6. A contactless electrical connector comprising:

an insulative housing including a pair of matable bodies, one of the bodies having a forward face, a rear face and a conductor receiving channel extending between the faces;

a loop cavity disposed adjacent the channel and intermediate the faces;

a projection disposed within the loop cavity and extending from the body;

a conductor having a plurality of axially aligned conductive wires bundled together for mating, each of said wires, having a matable end provided with an acutely angled end surface and a loop spaced from the acutely angled ends, said wires being mounted within the channel of the housing and said loop having an overlapping portion which is secured together, the loop being disposed within the loop cavity and extending around the projection; and

means for securing the housing bodies together to retain the wires in the channel and the loop in the loop cavity.

7. A contactless electrical connector as recited in claim 6 wherein said conductor comprises a multistranded wire including an insulated portion with a forward end portion of the insulation being removed to expose the conductive strands and said conductor receiving channel defining a first and second recess portions, the first recess extending from the front face rearwardly and the second recess extending from the rear face forwardly, said first recess receiving the conductive strands and the second recess receiving the insulated portion of the multistrand wire.

8. A contactless electrical connector as recited in claim 7 wherein said second recess portion includes a wire support surface and a flexible barb extending outwardly therefrom and engaging the insulated wire, thereby positioning the wire in the second recess.

9. A contactless electrical connector as recited in claim 7 wherein a hinge member integrally joins the pair of matable bodies.

10. A contactless electrical connector as recited in claim 8 wherein the loop cavity is adjacent to and interconnects with the first and second recess portions.

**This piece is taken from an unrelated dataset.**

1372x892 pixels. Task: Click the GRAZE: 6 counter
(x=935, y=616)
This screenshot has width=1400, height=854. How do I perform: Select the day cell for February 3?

11. A method of making an electrical connector comprising the steps of:

forming an insulative electrical connector having a pair of matable bodies and channel adapted to receive a conductor;

arranging a plurality of conductive strands;

bending the conductive strands rearwardly of a forward end into a loop having overlapping portions;

securing the overlapping portions of the conductive strands together to prevent forces from disrupting the loop, said securing including the welding together of the strands;

inserting the conductive strands provided with the loop into the channel of the conductor body; and

securing the matable connector bodies together to form a completed connector assembly.